Entretanto, Doutreval confeccionaba el plan de trabajos y viajes para aquel año. A fines de mes, a Holanda. Después de los exámenes universitarios de junio, a Noruega. En octubre, a Alemania. Y cuando se reanudaran los cursos, a Italia. Recibía cartas de invitación de todos los países.

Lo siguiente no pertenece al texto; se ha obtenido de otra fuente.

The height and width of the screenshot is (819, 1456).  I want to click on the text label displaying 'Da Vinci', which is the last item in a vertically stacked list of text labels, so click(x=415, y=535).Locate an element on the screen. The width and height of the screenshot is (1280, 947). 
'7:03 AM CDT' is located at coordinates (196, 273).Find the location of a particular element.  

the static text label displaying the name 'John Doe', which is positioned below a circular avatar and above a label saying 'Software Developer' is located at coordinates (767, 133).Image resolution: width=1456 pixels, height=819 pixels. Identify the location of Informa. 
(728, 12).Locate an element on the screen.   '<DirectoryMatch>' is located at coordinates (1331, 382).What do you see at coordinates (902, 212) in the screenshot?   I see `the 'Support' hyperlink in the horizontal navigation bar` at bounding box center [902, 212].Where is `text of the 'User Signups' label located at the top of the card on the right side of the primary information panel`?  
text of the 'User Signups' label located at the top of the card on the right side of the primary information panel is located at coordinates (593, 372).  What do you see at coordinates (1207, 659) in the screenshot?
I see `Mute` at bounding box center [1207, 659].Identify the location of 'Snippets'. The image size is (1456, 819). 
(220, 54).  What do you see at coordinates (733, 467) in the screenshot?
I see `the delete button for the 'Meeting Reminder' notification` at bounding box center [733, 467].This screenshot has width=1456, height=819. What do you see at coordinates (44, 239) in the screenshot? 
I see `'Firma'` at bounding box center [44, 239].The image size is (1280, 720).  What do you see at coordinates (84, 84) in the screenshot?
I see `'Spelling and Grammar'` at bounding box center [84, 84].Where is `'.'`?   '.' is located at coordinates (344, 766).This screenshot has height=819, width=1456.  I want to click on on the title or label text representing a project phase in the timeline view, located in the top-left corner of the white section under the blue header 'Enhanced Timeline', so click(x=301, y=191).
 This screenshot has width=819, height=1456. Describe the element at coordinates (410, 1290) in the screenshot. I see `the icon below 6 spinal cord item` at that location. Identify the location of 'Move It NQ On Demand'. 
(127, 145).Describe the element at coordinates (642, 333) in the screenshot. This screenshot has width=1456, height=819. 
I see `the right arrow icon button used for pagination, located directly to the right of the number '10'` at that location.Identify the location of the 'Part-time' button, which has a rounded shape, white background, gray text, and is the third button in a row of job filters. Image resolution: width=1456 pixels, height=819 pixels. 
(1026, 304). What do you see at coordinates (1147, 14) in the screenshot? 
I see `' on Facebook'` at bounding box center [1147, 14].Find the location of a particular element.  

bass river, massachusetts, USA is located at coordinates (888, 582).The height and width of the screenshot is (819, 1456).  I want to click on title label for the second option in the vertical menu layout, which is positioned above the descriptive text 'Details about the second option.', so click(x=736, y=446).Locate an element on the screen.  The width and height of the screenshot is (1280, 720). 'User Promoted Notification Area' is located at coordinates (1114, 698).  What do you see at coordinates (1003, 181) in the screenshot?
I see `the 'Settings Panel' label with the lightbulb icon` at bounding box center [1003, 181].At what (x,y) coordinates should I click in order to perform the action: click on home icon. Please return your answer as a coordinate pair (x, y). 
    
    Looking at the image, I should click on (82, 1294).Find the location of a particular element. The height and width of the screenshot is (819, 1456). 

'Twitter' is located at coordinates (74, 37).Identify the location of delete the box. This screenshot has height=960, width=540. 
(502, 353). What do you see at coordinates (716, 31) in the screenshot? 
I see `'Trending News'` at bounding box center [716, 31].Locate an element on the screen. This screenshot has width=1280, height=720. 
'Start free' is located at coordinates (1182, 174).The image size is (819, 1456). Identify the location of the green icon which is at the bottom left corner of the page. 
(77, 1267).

La difusión de su obra presentaba el inconveniente de que le impedía estudiarla a fondo como hubiera querido. El problema ofrecía aún ciertas lagunas. ¿Por qué la acción paralizadora del curare manifestaba una variación tan ostensible cuando se aplicaba a distintos pacientes? Antiguos enfermos, ya curados, que incluso efectuaban un trabajo ligero, se presentaban de nuevo a Doutreval quejándose de agudos dolores en la espalda que les obligaban a abandonar el trabajo. ¿Por qué? Para descubrirlo hubiera sido necesario mucho tiempo y largas y pacientes investigaciones. Doutreval se entregaba a ello algunos días, pero la preparación de una conferencia o un viaje a Toulouse o a Estrasburgo para demostrar su tesis, atascaban sus esfuerzos dando al traste con las ideas que a la sazón bullían en su mente. Por aquellos días tuvo que enfrentarse con su primer accidente mortal. Pese a ser éste inevitable, no por ello Doutreval dejó de experimentar una penosa impresión. Sucedió en el hospital de Saint-Clément. Groix y Regnoult inyectaron el producto convulsivo en las venas de un joven de veintiséis años, tendido, completamente desnudo, sobre la cama; seis centímetros cúbicos exactamente. Después de una espera bastante larga sobrevino una crisis fulminante. El rostro del enfermo cobró una verdusca lividez. Con tanta violencia volvió hacia Doutreval los ojos y la cabeza que pareció habérsele dislocado la nuca. Bajo los efectos del tétanos, con los músculos tensos como una cuerda, el enfermo prorrumpió en un grito horrísono y cayó de espaldas con las piernas levantadas, agitándolas furiosamente, una tras otra, como si pedaleara en el vacío. Sus manos parecían agarrar el aire. Abrió la boca y la cerró con un chasquido brutal, como para hacer saltar los dientes de un estallido. De repente, en medio de un pavoroso esfuerzo de contracción, se produjo algo así como un crujido seco, neto, límpido, el ruido de algo que acaba de quebrarse, en la espina dorsal del loco. El demente soltó un rugido. Los tres hombres se miraron. Terminada la crisis, Doutreval hizo trasladar al paciente, todavía inanimado, al departamento de radiografía. La primera vértebra dorsal aparecía rota, aplastada, completamente triturada bajo la tracción de los poderosos músculos espinales. Debía de haber graves lesiones en la médula espinal, pues el paciente falleció al atardecer del siguiente día.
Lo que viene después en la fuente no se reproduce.